Das Erdgeschoß kann aber auch eigenständig genutzt werden – die Türe zur Treppe wird geschlossen.

Erdgeschoss
Obergeschoss

Orientierung zum Straßenraum

Die zentrale, in den Straßenraum fließende Treppe erschließt drei Wohnungen in den oberen Geschoßen und stellt eine ähnliche Unmittelbarkeit her, wie sie die Zugänge der anderen Wohnungen aufweisen.

Die subtile Gestaltung fördert so die Nutzung und Pflege des Bereichs. Zum Öffentlichen hin gibt es keine klare Grenze.
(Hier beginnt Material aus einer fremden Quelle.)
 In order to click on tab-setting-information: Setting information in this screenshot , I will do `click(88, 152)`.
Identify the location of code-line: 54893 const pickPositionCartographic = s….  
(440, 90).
Das Fahrrad, die Pelargonie, die Gummistiefel vor dem Eingang tragen dann zur Lebendigkeit der Straße bei.

Das Innen

Die Gestalt

Ein Steh- und Gehflügel bieten kleine Manipulationsflächen im täglichen Gebrauch und große Öffnungsmöglichkeit.

Mulitfunktion – das Vorsehen mehrerer Funktionen für einen Raum – ist möglicherweise überzeugender als die moderne Flexibilität. Vgl. Venturi 1978, 50.

Im Geschoß darunter entsteht durch den teils überhöhten Raum, sowie durch die Träger und Tramlage ein großzügiger, komplexer Raumeindruck.

Die Fassaden

Die Fassade spielt mit Gewohntem und verfremdet dieses. Formen von Zeckbauten überlagern sich mit samtigem Putzmaterial und treffen auf klare Profile und flächige Ausführung bei Fenster- und Türdetails.

Der Hof

Der wohnungszugehörige Garten besteht nicht aus Resträumen, aus Abstandsgrün – er füllt wie ein weiterer Wohnraum die im Grundriss erzeugte Ecke aus und bietet einen vor Wind und Einblicken weitgehend geschützten Bereich. Sprünge in der Fassadenflucht der Gebäude deuten auf die Zugehörikeit hin und bilden weiche Grenzen ganz ohne Zäune.